You can think of Cocoapods as a package manager meets centralized registry, sort of like NPM or RubyGems, or Gradle. (It was inspired by ruby gems).

Carthage is a different beast altogether. It's decentralized, meaning there is no central repository where you can discover these "packages". I think there's a reason why Github is pushing it (because while it's "decentralized", most libraries are hosted on Github, whose search functions as sort of a "centralized registry"). However it's inconvenient when it comes to discovery. It's supposed to be cleaner though, because unlike Cocoapods which takes over the whole project, the output of Carthage is a group of frameworks files you can just drag and drop into Xcode. This is why the people who like Carthage like Carthage.

Anyway, after a bit of research and thinking I think in our case it makes more sense to go Cocoapods route because modules are more discoverable and it's easier to install (User friendliness is top priority for Jasonette). Lastly the way Cocoapods works is similar to Gradle so I think this would be more compatible with the Android version as well.

I feel like This, and the approach I mentioned in above post would work well. But any other thoughts appreciated.

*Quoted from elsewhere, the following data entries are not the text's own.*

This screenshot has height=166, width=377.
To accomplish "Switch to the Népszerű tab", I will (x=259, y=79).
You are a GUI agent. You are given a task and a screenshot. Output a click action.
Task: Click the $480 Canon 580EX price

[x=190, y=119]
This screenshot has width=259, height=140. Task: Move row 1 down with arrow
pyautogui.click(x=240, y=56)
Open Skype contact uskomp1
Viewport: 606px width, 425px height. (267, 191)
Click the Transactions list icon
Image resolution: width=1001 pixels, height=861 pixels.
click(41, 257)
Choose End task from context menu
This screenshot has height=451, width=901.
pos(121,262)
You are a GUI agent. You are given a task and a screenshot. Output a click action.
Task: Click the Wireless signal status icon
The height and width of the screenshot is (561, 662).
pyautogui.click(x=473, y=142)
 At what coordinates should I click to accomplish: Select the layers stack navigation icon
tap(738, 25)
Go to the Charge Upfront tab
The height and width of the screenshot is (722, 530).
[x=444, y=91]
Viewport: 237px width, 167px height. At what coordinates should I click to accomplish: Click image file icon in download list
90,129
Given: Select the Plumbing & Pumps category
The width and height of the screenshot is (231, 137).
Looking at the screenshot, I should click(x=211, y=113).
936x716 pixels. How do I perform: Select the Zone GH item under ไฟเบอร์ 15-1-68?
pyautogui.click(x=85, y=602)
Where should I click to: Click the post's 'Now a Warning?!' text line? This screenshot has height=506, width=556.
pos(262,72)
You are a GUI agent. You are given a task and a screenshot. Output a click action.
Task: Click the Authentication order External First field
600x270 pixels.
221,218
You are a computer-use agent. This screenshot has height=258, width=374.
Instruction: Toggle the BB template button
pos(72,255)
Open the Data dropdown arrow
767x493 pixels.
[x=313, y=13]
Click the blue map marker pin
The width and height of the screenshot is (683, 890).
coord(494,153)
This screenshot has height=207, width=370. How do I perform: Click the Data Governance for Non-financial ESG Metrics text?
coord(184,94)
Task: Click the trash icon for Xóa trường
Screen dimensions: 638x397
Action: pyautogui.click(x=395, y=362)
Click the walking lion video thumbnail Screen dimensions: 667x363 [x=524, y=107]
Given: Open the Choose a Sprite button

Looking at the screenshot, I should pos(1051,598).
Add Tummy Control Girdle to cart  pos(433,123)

thedumbtechguy commented 7 years ago

it's easier to install

I'll take that over discovery any day. The problem with discovery can easily be solved with with a managed listing wiki page or even something like Android Arsenal.

But we want an easy process. Add a line to a file and voila! I see that Cocoapods does that very nicely.

Concerning the issue of how this would work, we could experiment using the Android version before back porting those changes to Ios. That should allow you to focus on fixing any issues with the current release rather than splitting time, unless someone can take up that task, which would be awesome!

seletz commented 7 years ago

Ok, cool -- so let's give cocoapods a spin.